Casual workers win struggle for permanent jobs at the South African Post Office (SAPO)


On Friday 19 April, the South African Post Office agreed to employ over 200 casual workers on a permanent basis. The workers, from the Witspos depot in Johannesburg, went on strike on Tuesday 16 April, 2013, with the single demand that they be made permanent by SAPO. By Friday 19 SAPO caved in to the workers’ demand.
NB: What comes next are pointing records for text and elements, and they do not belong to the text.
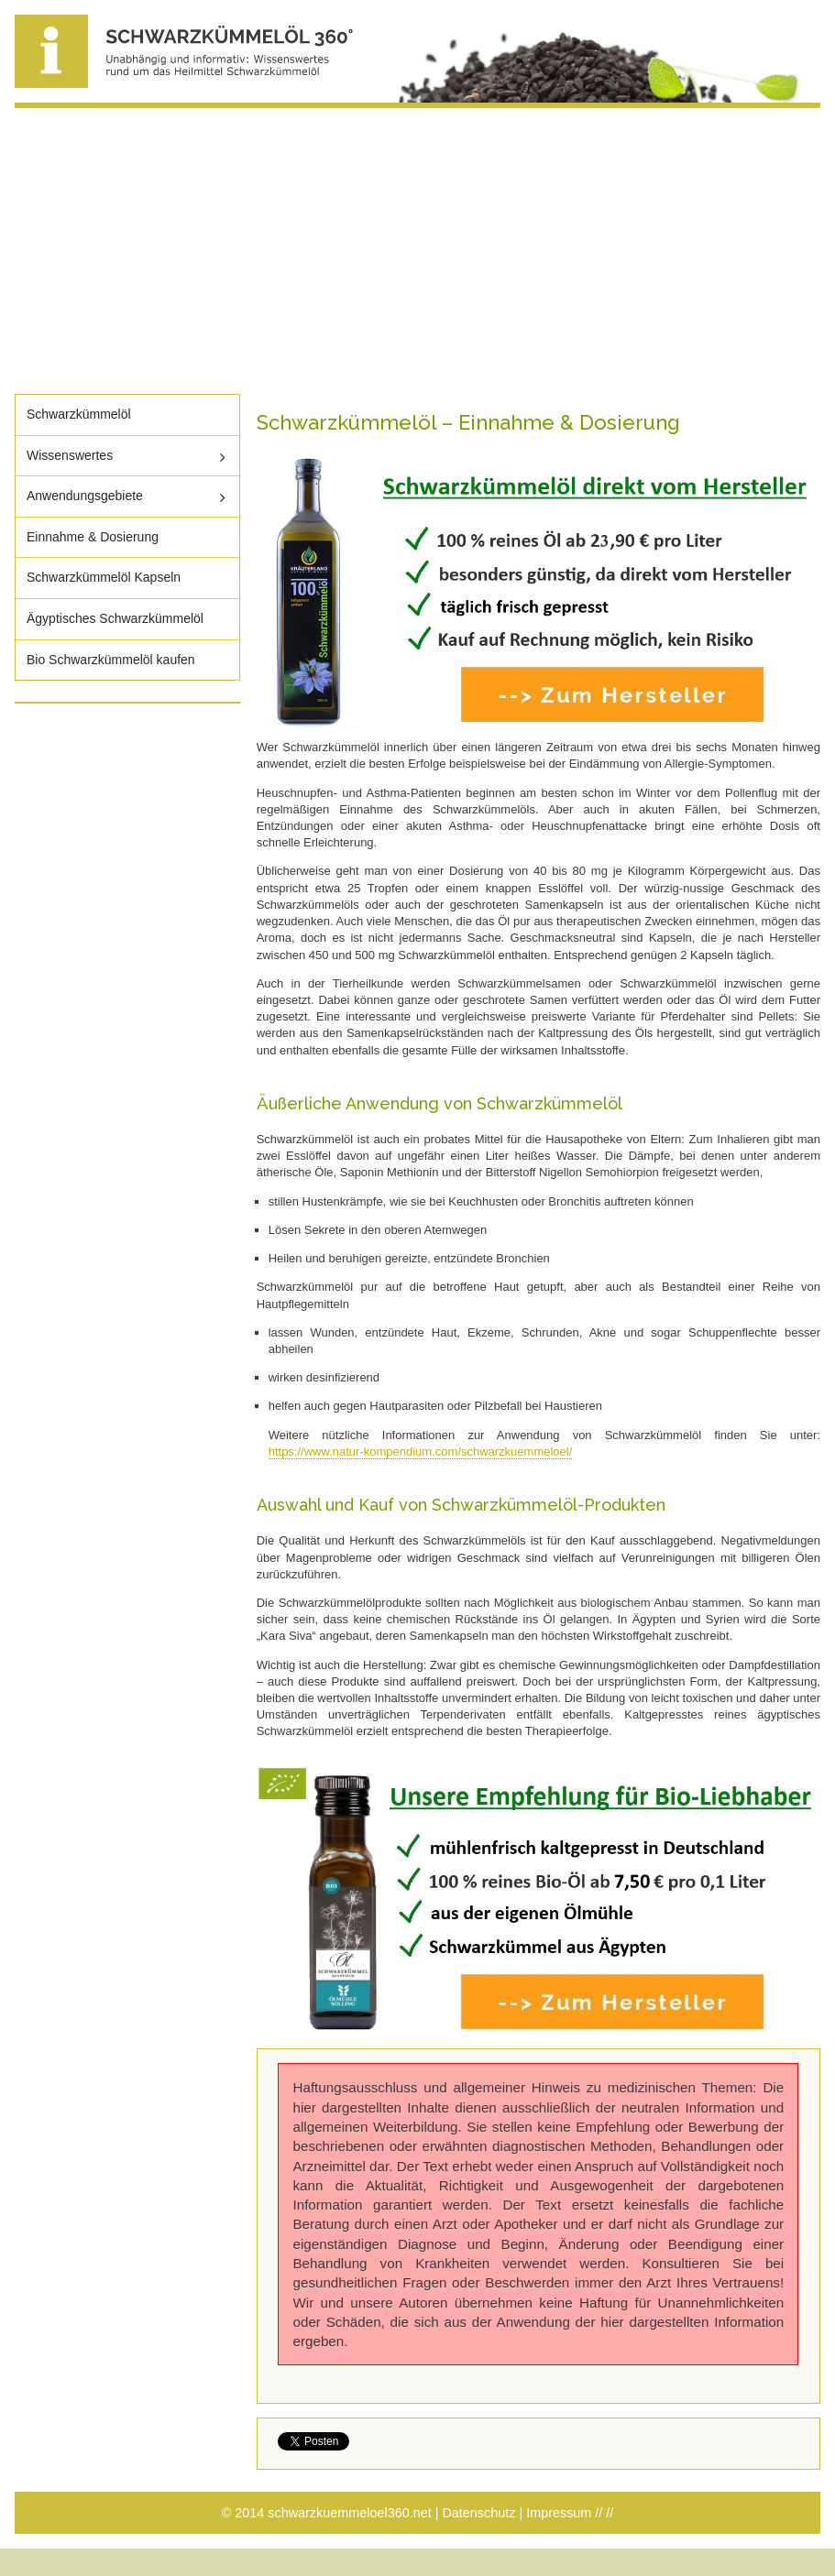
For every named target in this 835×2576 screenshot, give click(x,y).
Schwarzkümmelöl (79, 414)
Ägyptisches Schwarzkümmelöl (115, 618)
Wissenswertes (70, 455)
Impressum (558, 2512)
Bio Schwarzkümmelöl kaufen (111, 659)
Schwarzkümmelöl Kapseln (104, 577)
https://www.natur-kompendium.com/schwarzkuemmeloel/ (421, 1451)
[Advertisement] (417, 251)
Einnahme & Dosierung (93, 536)
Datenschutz (478, 2512)
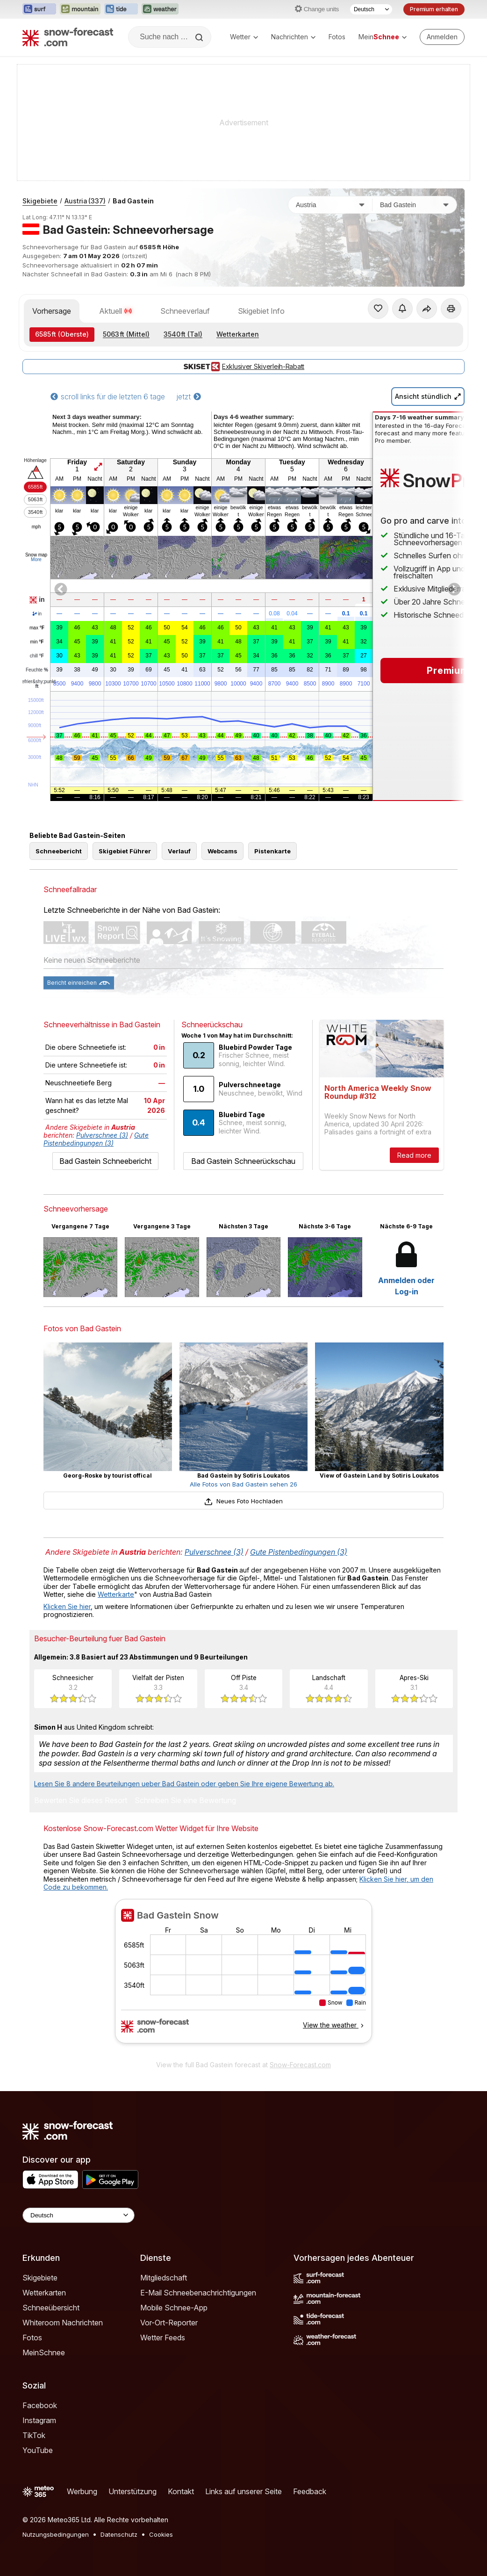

The strike was unprotected and organized entirely by the workers themselves, despite 2 trade unions organizing in SAPO. Workers rejected the involvement of either the South African Postal Workers Union (SAPWU) and the Cosatu-affiliated Communications Workers Union. At a mass meeting on Wednesday 17 April the workers decided to march to the Cosatu head office to object to what they regarded as the federation’s interference in their struggle. This was in response to Cosatu representatives meeting SAPO management without consulting the striking workers. Instead, a Casual Leadership Committee led the strike, and will meet management, alongside a similar committee for labour broker workers, on 25 and 26 April on the timelines for the conversion of workers’ status to permanent. This is in line with the post-Marikana strike wave, where the majority of strikes have been wildcat, and led by independent workers committees, in explicit rejection of trade union involvement.


The latest casual worker strike comes in the wake of a long struggle by labour broker and casual workers at SAPO, dating back to at least 2005, when the company was obliged to enter into an agreement to convert labour broker workers into permanent SAPO workers. But the CWU, which was temporarily deregistered by the department of labour in 2012 and still has this possibility hanging over it, had signed a very weak agreement. Together with CWU’s organizational weakness, SAPO simply ignored implementation of the 2005 agreement.


From July 2011 to May 2012 labour brokers workers again embarked on a series of unprotected strikes, this time rejecting the involvement of CWU in particular, and ultimately winning some victories at several Gauteng Witspos depots. In March 2013 hundreds of SAPO workers again embarked on a wildcat strike, leading to the dismissal of 588 workers.


The casual workers at Witspos Johannesburg depot must be saluted for their victorious struggle. However, workers’ problems at SAPO are not yet over. The company still employs a large number of casual and labour broker workers nationally. Its strategy is clearly to only give in to workers’ demands for permanent employment when workers are prepared to take action in support of this demand.